Dit schilderij van Vincent van Gogh (Kröller-Müller Museum) laat mij met andere ogen kijken naar de overbekende gelijkenis van de barmhartige Samaritaan (Lukas 10: 25-37). We zien een woest landschap. Op het smalle pad aan de linkerkant lopen de priester en de leviet. Ze hebben zich keurig aan de anderhalve meter gehouden en zijn met een boog om het slachtoffer heen gelopen – de lege koffer maakt duidelijk dat hij beroofd is. Ze keken weg.

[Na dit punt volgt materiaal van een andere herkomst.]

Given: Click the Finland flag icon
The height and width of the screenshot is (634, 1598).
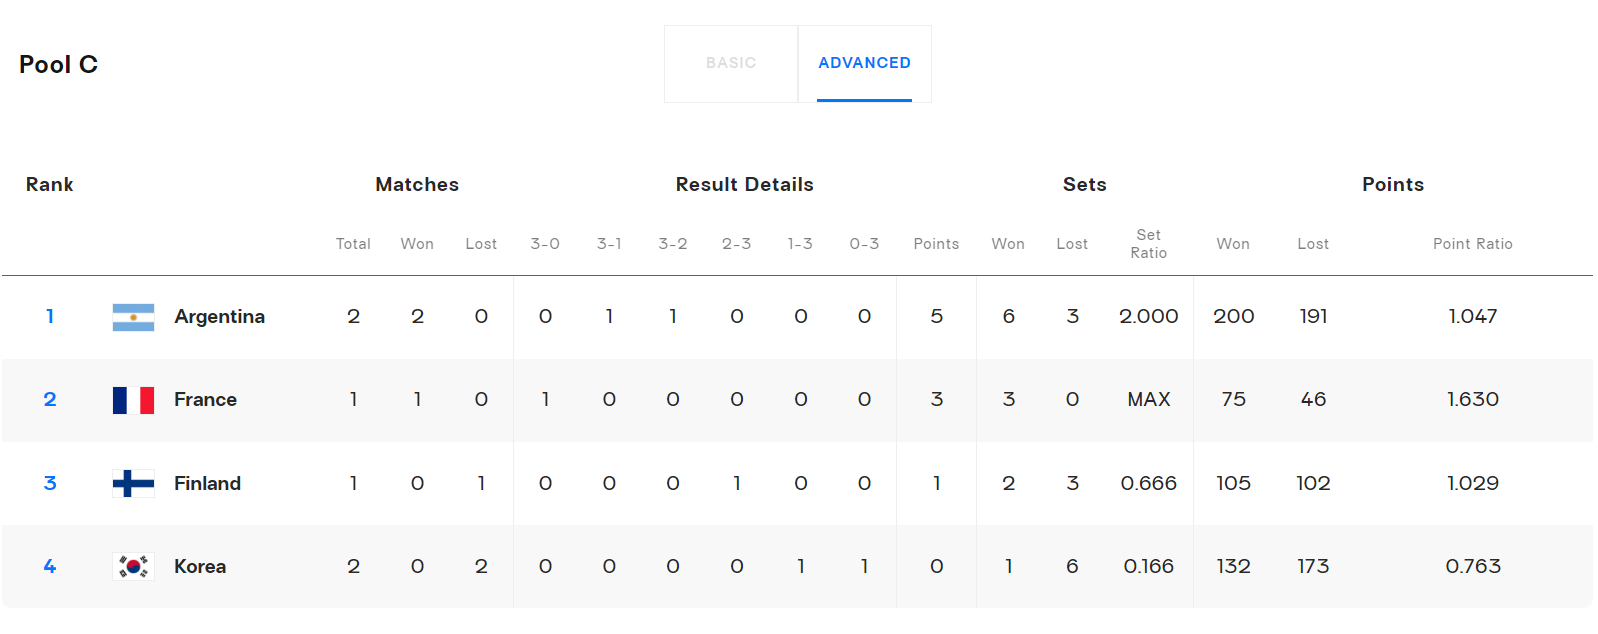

Maar hoe anders is de barmhartige Samaritaan.
Van Gogh laat ons oog vallen op de inspanning die het de Samaritaan kost om de gewonde man op zijn paard te tillen. De spieren in zijn kuiten staan gespannen. Het komt uit zijn tenen. Zijn mededogen mondt uit in een krachtsinspanning. In 1882 schrijft Vincent aan zijn broer Theo: ‘Hoe meer men lief heeft hoe meer men handelen zal geloof ik, want liefde die enkel een gevoel zou wezen, die zou ’k niet eens onder de liefde willen rekenen.’ Liefde moet gedaan worden. Er wordt vaak veel te romantisch gedaan over helpen. Maar helpen kost vaak kracht. Het kan je wat kosten, meestal inspanning maar soms ook geld. ‘Zorg voor hem, en als u meer kosten moet maken, zal ik die vergoeden’ (Lukas 10: 35), zegt de Samaritaan tegen de eigenaar van het logement. Hij koopt zorg in.
We zien een grote nabijheid tussen de twee hoofdfiguren van het schilderij. De gewonde man klemt zich vast aan zijn helper.
Weerzin
Iemand helpen kan betekenen dat iemand heel dicht bij je komt. Iemand kan stinken. Er komen bloedvlekken op je kleren. Of iemand is zo depressief dat jij erin meegezogen wordt. Helpen kan ongewenste intimiteit betekenen.
Het doet mij denken aan paus Franciscus die een man met een afstotelijke huidaandoening knuffelde. Op foto’s daarvan zie je de weerzin bij de paus, maar hij liet zich niet weerhouden. Datzelfde zie je ook op het schilderij. Het lijkt wel of de Samaritaan zijn gezicht heeft afgewend. Ondanks zijn weerzin helpt hij.
Het Hebreeuwse woord voor barmhartigheid is verwant aan het woord baarmoeder. Het is een ‘onderbuikgevoel’. Barmhartigheid is ruimte maken voor iemand anders dan jezelf.
Zoals een moeder in haar eigen lichaam ruimte maakt voor een ander leven. Barmhartigheid is ruimte geven. Je geeft daarmee die ander ook invloed op jou. De barmhartige Samaritaan ziet de man – daar begint alles mee: met elkaar zien – en hij onderbreekt zijn reis om te helpen. Hij maakt ruimte in zijn tijdschema, hij maakt ruimte in zijn portemonnee, hij maakt ruimte in zijn leven.